▸ TASK GOAL
Reproduce verbatim the records below from the line with "S21fe (286, 250)" through the line with "BBS Documentary Disc 2 (171, 611)", including both of those lines.

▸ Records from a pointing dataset
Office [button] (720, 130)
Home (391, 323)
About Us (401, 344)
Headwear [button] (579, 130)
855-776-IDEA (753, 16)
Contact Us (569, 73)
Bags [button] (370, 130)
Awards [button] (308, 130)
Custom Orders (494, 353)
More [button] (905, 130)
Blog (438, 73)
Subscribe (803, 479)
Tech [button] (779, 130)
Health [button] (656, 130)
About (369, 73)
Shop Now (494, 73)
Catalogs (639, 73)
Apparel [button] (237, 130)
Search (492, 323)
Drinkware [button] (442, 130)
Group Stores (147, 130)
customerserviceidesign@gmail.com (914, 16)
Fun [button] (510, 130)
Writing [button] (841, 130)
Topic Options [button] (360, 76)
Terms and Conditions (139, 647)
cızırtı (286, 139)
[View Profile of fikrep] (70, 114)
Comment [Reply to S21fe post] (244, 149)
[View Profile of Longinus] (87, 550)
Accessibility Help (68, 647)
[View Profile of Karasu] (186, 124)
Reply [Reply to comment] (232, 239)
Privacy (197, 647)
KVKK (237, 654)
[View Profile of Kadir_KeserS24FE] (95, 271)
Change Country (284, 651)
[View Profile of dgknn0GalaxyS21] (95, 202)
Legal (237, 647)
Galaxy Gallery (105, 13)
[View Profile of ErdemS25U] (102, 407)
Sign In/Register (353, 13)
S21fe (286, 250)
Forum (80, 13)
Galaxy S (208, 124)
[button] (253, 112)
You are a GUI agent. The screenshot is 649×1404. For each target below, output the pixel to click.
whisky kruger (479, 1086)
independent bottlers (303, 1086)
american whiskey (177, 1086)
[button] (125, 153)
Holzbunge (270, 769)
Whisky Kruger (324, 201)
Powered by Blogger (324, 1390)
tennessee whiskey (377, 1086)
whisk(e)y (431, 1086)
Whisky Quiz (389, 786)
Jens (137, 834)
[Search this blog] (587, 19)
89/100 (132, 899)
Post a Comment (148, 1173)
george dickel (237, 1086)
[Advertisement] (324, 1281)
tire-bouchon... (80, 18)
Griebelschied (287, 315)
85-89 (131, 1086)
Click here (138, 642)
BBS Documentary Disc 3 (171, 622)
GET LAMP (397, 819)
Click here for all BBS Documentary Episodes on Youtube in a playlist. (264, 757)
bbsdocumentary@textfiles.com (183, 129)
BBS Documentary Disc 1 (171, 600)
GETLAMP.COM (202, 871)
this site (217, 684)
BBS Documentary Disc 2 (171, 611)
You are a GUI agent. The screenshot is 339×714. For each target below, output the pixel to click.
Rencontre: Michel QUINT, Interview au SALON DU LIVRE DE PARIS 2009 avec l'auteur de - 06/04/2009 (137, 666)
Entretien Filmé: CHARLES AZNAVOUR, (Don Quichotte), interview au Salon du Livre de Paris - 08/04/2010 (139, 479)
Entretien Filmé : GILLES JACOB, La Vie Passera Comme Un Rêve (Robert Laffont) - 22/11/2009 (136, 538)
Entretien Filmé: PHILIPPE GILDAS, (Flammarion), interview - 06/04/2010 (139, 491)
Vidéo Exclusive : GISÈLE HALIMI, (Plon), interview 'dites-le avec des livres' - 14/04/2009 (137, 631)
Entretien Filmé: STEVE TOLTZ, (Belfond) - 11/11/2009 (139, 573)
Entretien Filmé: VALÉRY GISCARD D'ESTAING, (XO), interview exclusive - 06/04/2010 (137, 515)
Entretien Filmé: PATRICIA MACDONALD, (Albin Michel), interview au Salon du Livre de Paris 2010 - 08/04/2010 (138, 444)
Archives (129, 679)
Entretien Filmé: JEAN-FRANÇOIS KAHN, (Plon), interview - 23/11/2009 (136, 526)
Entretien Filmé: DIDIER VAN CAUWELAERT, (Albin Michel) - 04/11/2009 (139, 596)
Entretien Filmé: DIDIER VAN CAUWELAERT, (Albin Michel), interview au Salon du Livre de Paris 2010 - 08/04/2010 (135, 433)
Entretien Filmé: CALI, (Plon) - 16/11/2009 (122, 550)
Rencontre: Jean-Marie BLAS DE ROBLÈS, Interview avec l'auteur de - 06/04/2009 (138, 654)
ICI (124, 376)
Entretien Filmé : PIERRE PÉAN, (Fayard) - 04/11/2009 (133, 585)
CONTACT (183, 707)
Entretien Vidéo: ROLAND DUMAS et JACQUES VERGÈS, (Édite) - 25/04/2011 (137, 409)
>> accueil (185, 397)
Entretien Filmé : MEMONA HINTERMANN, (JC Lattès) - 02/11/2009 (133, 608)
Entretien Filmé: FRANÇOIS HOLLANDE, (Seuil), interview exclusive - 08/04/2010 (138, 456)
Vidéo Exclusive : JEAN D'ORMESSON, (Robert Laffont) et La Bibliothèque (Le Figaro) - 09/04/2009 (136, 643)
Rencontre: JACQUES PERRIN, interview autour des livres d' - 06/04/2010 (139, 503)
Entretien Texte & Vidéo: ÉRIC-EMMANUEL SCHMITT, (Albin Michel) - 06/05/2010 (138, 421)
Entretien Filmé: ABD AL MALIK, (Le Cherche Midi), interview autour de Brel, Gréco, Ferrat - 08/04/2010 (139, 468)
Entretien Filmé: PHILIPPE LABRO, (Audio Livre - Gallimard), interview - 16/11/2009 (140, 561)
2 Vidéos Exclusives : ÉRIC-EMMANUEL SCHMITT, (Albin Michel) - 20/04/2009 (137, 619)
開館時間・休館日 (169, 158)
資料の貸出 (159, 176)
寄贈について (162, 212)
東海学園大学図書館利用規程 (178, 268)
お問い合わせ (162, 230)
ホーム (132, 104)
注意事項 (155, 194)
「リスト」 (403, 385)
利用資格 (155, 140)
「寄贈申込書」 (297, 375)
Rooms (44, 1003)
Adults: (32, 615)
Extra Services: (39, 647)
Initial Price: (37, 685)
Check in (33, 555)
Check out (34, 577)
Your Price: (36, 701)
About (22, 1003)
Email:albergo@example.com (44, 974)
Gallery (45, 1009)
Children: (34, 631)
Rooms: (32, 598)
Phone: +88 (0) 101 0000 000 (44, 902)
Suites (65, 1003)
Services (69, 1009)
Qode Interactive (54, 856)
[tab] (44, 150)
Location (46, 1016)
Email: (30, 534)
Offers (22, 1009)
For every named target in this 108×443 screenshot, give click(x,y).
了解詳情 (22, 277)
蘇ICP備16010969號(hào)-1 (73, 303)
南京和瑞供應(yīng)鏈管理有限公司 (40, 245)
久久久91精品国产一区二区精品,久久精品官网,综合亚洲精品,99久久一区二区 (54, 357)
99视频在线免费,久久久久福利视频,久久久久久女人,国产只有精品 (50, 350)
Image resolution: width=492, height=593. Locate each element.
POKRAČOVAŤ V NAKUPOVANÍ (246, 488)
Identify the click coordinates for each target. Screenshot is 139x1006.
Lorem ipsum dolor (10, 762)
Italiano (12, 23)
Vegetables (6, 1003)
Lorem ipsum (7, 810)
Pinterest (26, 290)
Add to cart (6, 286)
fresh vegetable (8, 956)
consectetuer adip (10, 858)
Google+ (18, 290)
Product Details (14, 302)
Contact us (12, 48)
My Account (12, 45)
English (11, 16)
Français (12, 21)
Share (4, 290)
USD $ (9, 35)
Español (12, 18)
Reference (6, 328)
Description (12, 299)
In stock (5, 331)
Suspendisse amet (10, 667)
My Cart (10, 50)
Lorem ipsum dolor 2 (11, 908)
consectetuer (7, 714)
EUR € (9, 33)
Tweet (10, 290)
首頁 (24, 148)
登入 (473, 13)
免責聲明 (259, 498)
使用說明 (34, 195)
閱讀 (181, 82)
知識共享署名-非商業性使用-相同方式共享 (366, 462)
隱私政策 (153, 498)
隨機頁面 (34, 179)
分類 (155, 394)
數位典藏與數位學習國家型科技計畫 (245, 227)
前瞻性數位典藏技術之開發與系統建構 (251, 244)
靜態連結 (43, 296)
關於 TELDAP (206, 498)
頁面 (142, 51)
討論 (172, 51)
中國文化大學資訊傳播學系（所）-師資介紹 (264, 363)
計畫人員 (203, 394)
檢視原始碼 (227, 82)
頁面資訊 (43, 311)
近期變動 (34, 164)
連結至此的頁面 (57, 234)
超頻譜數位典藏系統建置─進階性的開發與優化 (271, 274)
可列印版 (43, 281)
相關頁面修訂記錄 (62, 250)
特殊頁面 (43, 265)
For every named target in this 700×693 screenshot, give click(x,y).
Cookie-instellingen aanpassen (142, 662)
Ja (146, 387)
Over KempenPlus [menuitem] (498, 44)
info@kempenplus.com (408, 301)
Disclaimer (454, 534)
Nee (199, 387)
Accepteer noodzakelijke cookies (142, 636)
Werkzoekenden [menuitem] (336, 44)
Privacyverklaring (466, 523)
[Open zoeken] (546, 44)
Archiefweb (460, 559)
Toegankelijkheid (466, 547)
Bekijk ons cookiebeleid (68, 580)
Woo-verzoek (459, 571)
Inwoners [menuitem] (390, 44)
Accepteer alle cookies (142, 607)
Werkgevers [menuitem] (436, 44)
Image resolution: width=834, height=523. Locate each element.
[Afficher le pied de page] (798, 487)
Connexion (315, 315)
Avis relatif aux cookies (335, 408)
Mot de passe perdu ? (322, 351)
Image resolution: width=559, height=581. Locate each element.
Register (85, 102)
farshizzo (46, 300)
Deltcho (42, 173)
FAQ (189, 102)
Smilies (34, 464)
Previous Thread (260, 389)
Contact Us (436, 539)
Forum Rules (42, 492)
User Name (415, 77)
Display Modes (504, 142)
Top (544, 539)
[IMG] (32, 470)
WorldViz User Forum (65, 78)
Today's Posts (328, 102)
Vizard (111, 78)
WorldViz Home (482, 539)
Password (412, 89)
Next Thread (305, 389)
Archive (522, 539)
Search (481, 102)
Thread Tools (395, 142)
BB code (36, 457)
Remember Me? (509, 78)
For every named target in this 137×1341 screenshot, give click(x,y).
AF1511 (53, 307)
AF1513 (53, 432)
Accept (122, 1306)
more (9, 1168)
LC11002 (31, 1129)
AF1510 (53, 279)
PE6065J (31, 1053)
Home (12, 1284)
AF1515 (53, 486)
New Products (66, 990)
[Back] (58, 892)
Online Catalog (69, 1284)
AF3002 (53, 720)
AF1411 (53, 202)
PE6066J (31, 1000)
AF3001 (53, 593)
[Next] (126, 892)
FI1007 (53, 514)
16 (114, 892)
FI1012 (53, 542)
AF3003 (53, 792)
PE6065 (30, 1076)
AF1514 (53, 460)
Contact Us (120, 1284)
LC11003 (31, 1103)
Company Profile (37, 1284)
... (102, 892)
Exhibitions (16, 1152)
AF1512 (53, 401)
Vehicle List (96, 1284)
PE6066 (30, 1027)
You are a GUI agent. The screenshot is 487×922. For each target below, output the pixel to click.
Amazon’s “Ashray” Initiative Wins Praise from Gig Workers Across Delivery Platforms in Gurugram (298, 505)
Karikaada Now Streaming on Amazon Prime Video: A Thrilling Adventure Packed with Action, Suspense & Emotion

▸ WRITTEN SOLUTION
S21fe (286, 250)
Forum (80, 13)
Galaxy S (208, 124)
[button] (253, 112)
You are a GUI agent. The screenshot is 649×1404. For each target below, output the pixel to click.
whisky kruger (479, 1086)
independent bottlers (303, 1086)
american whiskey (177, 1086)
[button] (125, 153)
Holzbunge (270, 769)
Whisky Kruger (324, 201)
Powered by Blogger (324, 1390)
tennessee whiskey (377, 1086)
whisk(e)y (431, 1086)
Whisky Quiz (389, 786)
Jens (137, 834)
[Search this blog] (587, 19)
89/100 (132, 899)
Post a Comment (148, 1173)
george dickel (237, 1086)
[Advertisement] (324, 1281)
tire-bouchon... (80, 18)
Griebelschied (287, 315)
85-89 (131, 1086)
Click here (138, 642)
BBS Documentary Disc 3 (171, 622)
GET LAMP (397, 819)
Click here for all BBS Documentary Episodes on Youtube in a playlist. (264, 757)
bbsdocumentary@textfiles.com (183, 129)
BBS Documentary Disc 1 (171, 600)
GETLAMP.COM (202, 871)
this site (217, 684)
BBS Documentary Disc 2 (171, 611)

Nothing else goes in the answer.